- XRP yang ditahan di Binance jatuh ke level terendah lima bulan, mengurangi pasokan yang segera tersedia untuk potensi penjualan.
- Paus menyumbang 77,8% dari arus keluar pertukaran XRP, menandakan pemegang besar memimpin penarikan token baru-baru ini.
- Dompet XRP besar terus terakumulasi saat analis mengamati level support dan resistance utama untuk token.
XRP yang diadakan di Binance telah jatuh ke level terendah dalam lima bulan, menunjukkan lebih sedikit token yang segera tersedia untuk dijual karena pemegang besar memindahkan koin dari bursa.
Analis CryptoQuant Arab Chain mengatakan Rasio Pasokan Bursa Binance telah turun menjadi 0,02605. XRP diperdagangkan mendekati $ 1,14 karena investor menilai apakah pergeseran tersebut menunjuk pada pelonggaran tekanan jual.
Rasio Pasokan Bursa mengukur jumlah XRP yang disimpan di Binance relatif terhadap pasokan token yang beredar. Pembacaan yang lebih rendah dapat mengindikasikan bahwa investor memindahkan koin ke dompet pribadi atau tujuan lain, meskipun tidak selalu menunjukkan kenaikan harga yang akan segera terjadi.
Arus Keluar Paus Mengambil Pangsa Pasar yang Lebih Besar
Analis CryptoQuant Amr Taha mengatakan pemegang XRP besar menyumbang rekor pangsa token yang meninggalkan bursa terpusat pada 22 Juli. Dominasi paus dalam arus keluar pertukaran naik menjadi 77,8%, sementara investor ritel membentuk 22% sisanya, menurut data.
Angka-angka tersebut menandai pergeseran tajam dari 6 Mei, ketika paus menyumbang 63% dari arus keluar pertukaran dan investor ritel mewakili 36%. Di Binance, dominasi paus mencapai 71%, menunjukkan pemegang yang lebih besar bertanggung jawab atas sebagian besar penarikan XRP bursa.
Metrik dominasi arus keluar mengukur pangsa penarikan bursa yang dikaitkan dengan paus versus investor ritel. Itu tidak menunjukkan jumlah total XRP yang dipindahkan atau ke mana token dikirim setelah meninggalkan bursa.
Investor Utama Terus Akumulasi XRP
Santiment Intelligence mengatakan dompet yang memegang antara 100.000 dan 100 juta XRP meningkatkan kepemilikan mereka sebesar 2,8% selama lima minggu terakhir, memperpanjang periode akumulasi di antara beberapa investor terbesar token.

Selama periode yang sama, dompet yang memegang kurang dari 0,01 XRP mengurangi saldo mereka sebesar 5,2%. Santiment mengatakan harga XRP secara historis lebih dipengaruhi oleh aktivitas di antara pemegang besar daripada dompet ritel yang lebih kecil.

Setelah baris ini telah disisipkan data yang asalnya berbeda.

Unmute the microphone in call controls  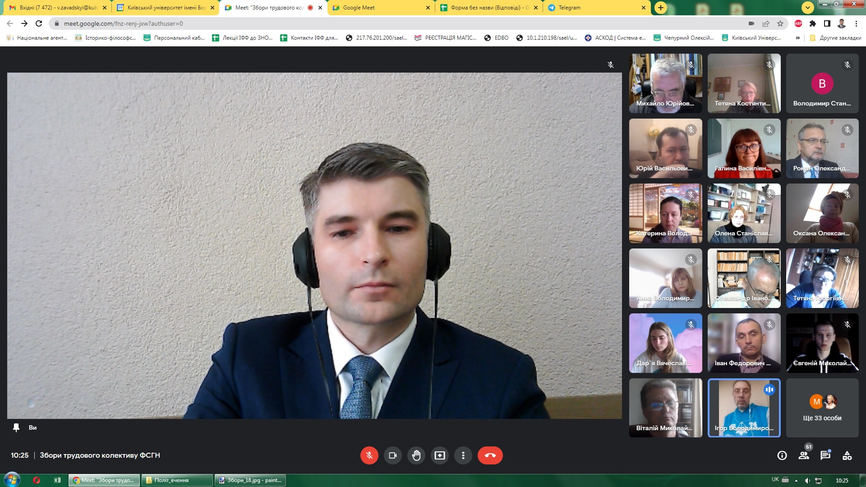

Akumulasi tersebut terjadi ketika XRP menarik minat investor baru setelah peluncuran produk dana yang diperdagangkan di bursa yang terkait dengan token dan pengembangan berkelanjutan di XRP Ledger. Pasar juga mendapat manfaat dari kejelasan peraturan yang lebih besar setelah perselisihan hukum Ripple yang sudah berjalan lama dengan Komisi Sekuritas dan Bursa AS sebagian besar diselesaikan.
Analis Memetakan Target XRP yang Lebih Luas
Analis pasar independen EGRAG CRYPTO menguraikan prospek teknis jangka panjang untuk XRP berdasarkan apa yang dia gambarkan sebagai tiga siklus dasar yang naik. Analisisnya mengidentifikasi kisaran $0,90 hingga $1,00 sebagai area support utama, dengan $1,23 berfungsi sebagai level awal yang perlu direklamasi kembali oleh bulls sebelum target harga yang lebih tinggi menjadi fokus.

Di luar itu, analis menunjuk ke resistensi di sekitar $1,56, diikuti oleh kisaran yang lebih luas antara $2,38 dan $3,54. Dia juga menyoroti level Fibonacci jangka panjang di dekat $ 9,28, $ 15,35 dan $ 31,65, meskipun dia memperingatkan bahwa titik terendah siklus ketiga belum dikonfirmasi.
Terkait: Prediksi Harga XRP: Bisakah XRP Mencapai $1,3 saat Tekanan Jual Binance Mengering?
Disclaimer: The information presented in this article is for informational and educational purposes only. The article does not constitute financial advice or advice of any kind. Coin Edition is not responsible for any losses incurred as a result of the utilization of content, products, or services mentioned. Readers are advised to exercise caution before taking any action related to the company.